If complete freedom from rules was the answer, Somalia would be the richest capitalist country in the world!
Fines and penalties may not be necessary. So long as information is shared and published in a timely way, markets will discipline delinquent behaviour. The job of supra national supervisors is to ensure that the information is obtained and published in good time and is interpreted intelligently and courageously. The IMF can do this work, so long as it is allowed to. It should be given the full range of supervisory functions over all countries, including the United States and China. If disputes arise, we already have, in the WTO panels, a system of adjudication.
The crisis has created the sense of urgency. It is for political leaders now to come up with the vision.

Thursday, 4 November 2010

Speculators betting on our default will lose

By Donal O'Donovan and Thomas Molloy

FORMER Taoiseach John Bruton warned the bond markets in strong terms that speculators betting on an Irish default will lose a lot of money.
The comments came as the cost of sovereign debt hit a record 7.59pc yesterday. The former Taoiseach was speaking at IBEC's CEO conference in Dublin.
Meanwhile, two Russian sovereign wealth funds were instructed not to invest in Irish bonds. The instruction came from Russia's finance ministry yesterday and also applies to debt from Spain, another so-called peripheral economy.
In a mostly off-the-cuff speech, Mr Bruton told the IBEC conference that speculators betting on an Irish default were going to lose money.
Ireland remains a rich country, well capable of repaying its debts, he said.
Mr Bruton said sovereign rights fought for by previous generations come with sovereign responsibilities including repaying sovereign debt in full and on time.
Mr Bruton backed Finance Minister Brian Lenihan's insistence that Ireland will repay its debt.
"If this generation fails to repay its debts it would be a betrayal of the history of the country since the Act of Union in 1801," Mr Bruton said.
He added that politicians on all sides were now doing a good job to stabilise the situation.
"In Ireland in the run-up to an election, all political parties are prepared to set out the hard and difficult things that must be done to bring the public finances under control. How many other countries in the world can say that?" he said.
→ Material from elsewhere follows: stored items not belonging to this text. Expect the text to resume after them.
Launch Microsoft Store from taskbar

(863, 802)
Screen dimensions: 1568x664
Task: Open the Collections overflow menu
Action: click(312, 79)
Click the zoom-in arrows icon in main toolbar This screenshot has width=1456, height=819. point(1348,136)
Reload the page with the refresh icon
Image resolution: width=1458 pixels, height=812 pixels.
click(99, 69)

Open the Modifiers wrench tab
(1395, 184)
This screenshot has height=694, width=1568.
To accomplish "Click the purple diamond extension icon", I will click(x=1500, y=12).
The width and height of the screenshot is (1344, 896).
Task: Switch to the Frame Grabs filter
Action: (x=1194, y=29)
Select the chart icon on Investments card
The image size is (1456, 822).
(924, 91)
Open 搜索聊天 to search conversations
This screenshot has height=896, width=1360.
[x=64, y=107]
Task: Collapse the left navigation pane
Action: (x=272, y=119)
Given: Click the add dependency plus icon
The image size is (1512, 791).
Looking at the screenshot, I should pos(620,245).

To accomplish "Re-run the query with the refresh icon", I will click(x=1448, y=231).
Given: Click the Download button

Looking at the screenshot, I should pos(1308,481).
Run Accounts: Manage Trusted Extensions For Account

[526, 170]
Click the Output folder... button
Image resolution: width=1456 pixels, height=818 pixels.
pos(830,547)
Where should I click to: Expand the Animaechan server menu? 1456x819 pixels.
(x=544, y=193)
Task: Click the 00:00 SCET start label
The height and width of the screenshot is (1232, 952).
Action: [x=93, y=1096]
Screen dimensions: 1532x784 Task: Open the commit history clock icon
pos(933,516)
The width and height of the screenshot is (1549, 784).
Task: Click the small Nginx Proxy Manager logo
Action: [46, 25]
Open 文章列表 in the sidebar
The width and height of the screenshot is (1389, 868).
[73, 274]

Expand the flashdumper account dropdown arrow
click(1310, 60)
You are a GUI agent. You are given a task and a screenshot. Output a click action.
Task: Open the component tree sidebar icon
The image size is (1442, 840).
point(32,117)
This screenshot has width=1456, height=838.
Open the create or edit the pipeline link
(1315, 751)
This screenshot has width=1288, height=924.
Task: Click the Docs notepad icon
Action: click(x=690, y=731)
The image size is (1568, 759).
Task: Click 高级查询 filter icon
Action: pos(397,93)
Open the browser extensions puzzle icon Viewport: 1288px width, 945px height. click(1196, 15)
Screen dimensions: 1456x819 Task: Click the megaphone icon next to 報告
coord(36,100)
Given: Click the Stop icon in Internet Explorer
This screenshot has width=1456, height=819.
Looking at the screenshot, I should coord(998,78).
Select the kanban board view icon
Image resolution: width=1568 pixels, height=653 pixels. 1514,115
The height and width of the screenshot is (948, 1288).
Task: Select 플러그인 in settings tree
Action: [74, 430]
The price of Irish bonds fell for a seventh day yesterday; driving the yield paid to investors to 7.59pc.
The continued weakness means Irish 10-year bonds paying 5pc interest changed hands at just 82.36pc of face value. The rise in yields on Irish bonds came as the yield on German bunds was falling.
That meant the risk premium for holding Irish bonds, the spread over German bunds, widened to more than 5pc. Bloomberg said it was the widest spread since the information company began collecting the data in 1991.
Mr Lenihan said moves by Germany and France to introduce a new bailout regime are causing the spike in Irish yields.
Speaking at the same IBEC conference as Mr Bruton, he said this week's spike was due to concerns about a possible new restructuring mechanism for the eurozone. The proposals were unhelpful, he said.
He said he would not move the date of the December budget forward to reassure the bond markets. He would tell the opposition and the markets how much the Government intended to save later this week.
The cost of insuring Irish bonds with credit-default swaps (CDS) contract also hit a high yesterday.
CDS rose by 0.36pc to 5.54pc. That means it cost €554,000 to ensure €10m of bonds against losses within the next five years.
CDS controversially allows investors to buy more insurance than they hold bonds, incentivising them to push for defaults.